━━ Lesetext ━━

Hintergrund: Die Akte Sauber
Melbourne (dpa) - Der Fall Sauber wirft viele Fragen auf. Der von einer Juristin geführte Formel-1-Rennstall verliert kurz vor dem Saisonauftakt dreimal vor Gericht und muss seinem ehemaligen Ersatzpiloten ein Cockpit überlassen.
Eine Entscheidung von großer Tragweite.
Worum geht es in dem Fall?
Der 29 Jahre alte Niederländer Giedo van der Garde hat sich vor Gericht erfolgreich den Platz in einem der beiden Sauber-Rennwagen erklagt. Er war im vergangenen Jahr der Ersatzpilot des Schweizer Teams. Man einigte sich damals auf eine Beförderung als Stammfahrer für dieses Saison. Am 28. November 2014 nannte Teamchefin Monisha Kaltenborn dem Internationalen Automobilverband FIA aber Marcus Ericsson und Felipe Nasr als Stammpiloten für 2015.
Was passierte dann?
Van der Garde zog vor Gericht. Zunächst in der Schweiz. Dort wurde von einem Schiedsgericht verfügt, dass Sauber alles zu unterlassen habe, was den Niederländer von einem Start abhalten könne. Dies sei rechtlich verbindlich, aber noch nicht rechtskräftig, teilte Sauber dazu am 6. März mit. Drei Tage später befasste sich der Supreme Court Victoria mit der nächsten Klage van der Gardes. Am Mittwoch gab dieses Gericht in Melbourne van der Garde Recht. Sauber legte Berufung ein und verlor auch diese am Donnerstag.

━━━

Zu bearbeitende Aufgaben:
1. An welchem Datum nannte Teamchefin Monisha Kaltenborn laut dem Lesetext zum Fall Sauber der FIA die Stammpiloten für 2015?
2. Schreiben Sie aus dem Lesetext zum Fall Sauber alles von „Hintergrund: Die Akte“ bis hinunter zu „von großer Tragweite.“ wörtlich ab.
3. Führen Sie den Lesetext zum Fall Sauber im Anschluss an seinen letzten Satz weiter.

━━ Übungsdaten ━━

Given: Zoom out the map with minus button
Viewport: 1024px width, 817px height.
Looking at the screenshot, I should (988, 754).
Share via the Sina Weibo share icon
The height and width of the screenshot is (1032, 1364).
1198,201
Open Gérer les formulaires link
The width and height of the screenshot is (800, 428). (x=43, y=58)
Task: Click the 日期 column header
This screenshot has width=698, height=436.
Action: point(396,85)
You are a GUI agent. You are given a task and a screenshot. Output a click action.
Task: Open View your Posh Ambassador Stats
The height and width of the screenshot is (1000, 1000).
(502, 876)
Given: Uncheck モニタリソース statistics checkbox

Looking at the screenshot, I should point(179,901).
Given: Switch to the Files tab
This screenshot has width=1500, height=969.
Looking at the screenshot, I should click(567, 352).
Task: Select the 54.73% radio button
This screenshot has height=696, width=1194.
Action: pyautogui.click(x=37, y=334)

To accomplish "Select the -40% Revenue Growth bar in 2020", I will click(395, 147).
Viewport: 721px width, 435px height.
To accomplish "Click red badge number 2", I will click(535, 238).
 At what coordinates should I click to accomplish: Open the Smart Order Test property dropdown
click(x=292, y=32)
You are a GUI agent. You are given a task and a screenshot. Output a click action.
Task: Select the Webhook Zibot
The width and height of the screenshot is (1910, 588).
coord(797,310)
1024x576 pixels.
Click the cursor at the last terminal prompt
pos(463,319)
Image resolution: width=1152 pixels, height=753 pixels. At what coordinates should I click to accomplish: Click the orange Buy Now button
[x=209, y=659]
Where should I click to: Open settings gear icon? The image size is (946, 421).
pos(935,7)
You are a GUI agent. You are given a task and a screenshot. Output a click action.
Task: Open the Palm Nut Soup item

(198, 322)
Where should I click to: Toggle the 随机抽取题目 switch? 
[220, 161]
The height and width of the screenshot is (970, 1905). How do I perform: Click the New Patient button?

━━━

Lösungen:
1. Am 28. November 2014.

2.
Hintergrund: Die Akte Sauber
Melbourne (dpa) - Der Fall Sauber wirft viele Fragen auf. Der von einer Juristin geführte Formel-1-Rennstall verliert kurz vor dem Saisonauftakt dreimal vor Gericht und muss seinem ehemaligen Ersatzpiloten ein Cockpit überlassen.
Eine Entscheidung von großer Tragweite.

3.
Welche Argumente hat Sauber vorgebracht?
Man habe die Einigung nicht mit van der Garde, sondern dessen Unternehmen bzw. Gesellschaft getroffen. Daher habe van der Garde auch kein persönliches Recht auf ein Cockpit. Zudem hieß es: van der Garde sei ein Sicherheitsrisiko, weil er den neuen Wagen noch nie gefahren sei und ein Einsatz so kurzfristig ohnehin nicht möglich. Beide Argumentationen konnten die Richter nicht teilen.
Was heißt das?
Van der Garde hat das Recht, beim Großen Preis von Australien an diesem Wochenende zu starten.
Ist das überhaupt möglich?
Eine Voraussetzung dafür ist die sogenannte Superlizenz. Dieser Führerschein ist jeweils nur für ein Jahr gültig. Nach letztem Stand hatte van der Garde bis Donnerstagabend diese Superlizenz nicht. Der Weltverband als Regelbehörde verweigerte konkrete Erklärungen zu dem Fall und zu Fristen. Nur soviel: Für eine Lizenz muss ein gültiger Vertrag vorliegen. Beantragt wird sie vom Team über den jeweiligen nationalen Verband bei der zuständigen FIA-Abteilung.
Wenn van der Garde fahren soll, wer muss dann von den anderen beiden Piloten weichen?
Sauber hat sich zu diesem Szenario bislang nicht geäußert.
Welche Folgen könnte es haben?
Nasr und Ericsson brachten dem Rennstall viele Sponsoren-Millionen mit. Fährt einer von beiden nicht und fließt kein Geld mehr, dürfte das existenzgefährdende finanzielle Folgen für Sauber haben. Bitter, weil das Privatteam seit 1993 im knallharten Formel-1-Geschäft überlebt hat und viele Jahre für eine solide Finanzpolitik stand.
Ist der Fall Sauber symptomatisch für die Formel 1?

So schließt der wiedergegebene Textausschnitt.